Para ser feliz

Una letra en la hoja organiza el mundo. Es todo lo que necesito. Todo está en su lugar y todo está bien.

Todo es como debe ser. Respiro hondo, y vienen los recuerdos. Buenos recuerdos. Mis abuelas y mis abuelos. Mi familia entera. Las raíces que me sostienen y me constituyen, me hacen ser la persona que soy. Van bajando las letras que me forman y que forman el mundo.

Voy y vengo y estoy aquí. Llueve, y cuando sentí el sonido del agua cayendo, era San Genaro y era Mendoza y era aquí y ahora. Un solo tiempo. De pronto, durante el día, uno se siente un poco como medio insignificante frente a un sistema social opresor e injusto, basado en la mentira y en el engaño, en las presiones y en las distorsiones.

Pero puede haber una luz, una hendidura (Jorge Luis Borges). “Buscad el Reino de Dios y su justicia, y todo lo demás os será añadido,” disse el Evangelio de Jesús Cristo. Buscar la libertad, buscar la felicidad y la justicia dentro de uno y alrededor nuestro.

Buscar el sentido de la vida, el sentido de estar aquí, el sentido de ser quien soy y de hacer lo que hago. Dejar que vengan las palabras, más allá de las reglas que quieren obligarme a decir de este o de aquél modo. Si al final lo que busco es comunicarme, y no escribir “correctamente.”

Hay tanta gente que dice cosas tan reales y bellas, a su modo, modos que no tienen nada que ver con las reglas del lenguaje. Paulo Freire nos recuerda que no hay que burlarse de quienes “hablan mal” por falta de instrucción formal. Esas personas y esas hablas son resultado de una estrutura social opresiva y excluyente.

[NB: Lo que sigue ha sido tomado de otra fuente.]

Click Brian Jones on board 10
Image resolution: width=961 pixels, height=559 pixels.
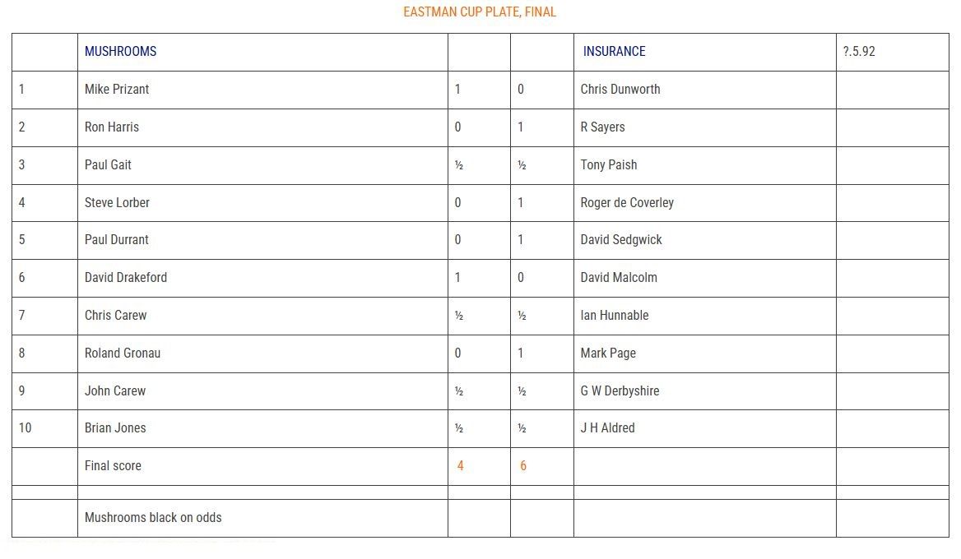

Del mismo modo, nosotros mismos también somos moldeados por ese sistema que aliena y desfigura el ser real de las personas. La construcción de un mundo mejor, pasa por la recuperación del ser auténtico que cada uno de nosotros es. Dedicarle trabajo y tiempo a esto, vale la pena.

De pronto empezamos a respirar mejor, a sentirnos más alegres y felices, a reírmos por cualquier cosa, y no nos importa lo que puedan pensar o decir. Uno se alegra y es feliz simplemente por estar vivo. Adalberto Barreto, creador de la Terapia Comunitaria Integrativa, nos da varios elementos para que nos vayamos apoyando en la búsqueda de nuestro ser real.

El conocimiento de la experiencia y los demás saberes, se entremezclan y forman un lugar donde yo puedo ser. Puedo ser la persona que soy. No necesito negarme para ser aceptado socialmente. He participado y sigo participando de atividades formativas en Terapia Comunitaria Integrativa, porque es lo que me da más énfasis en el sentido de yo estar aquí.

Me reconecta con mi humanidad más esencial y profunda. Dejo de tener tantos miedos, tanto recelo de qué van a decir, o si voy a hacerlo bien o mal. Voy vivendo nomás, que es muy lindo. Y así como quien no quiere la cosa, van llegando a su fin estas líneas.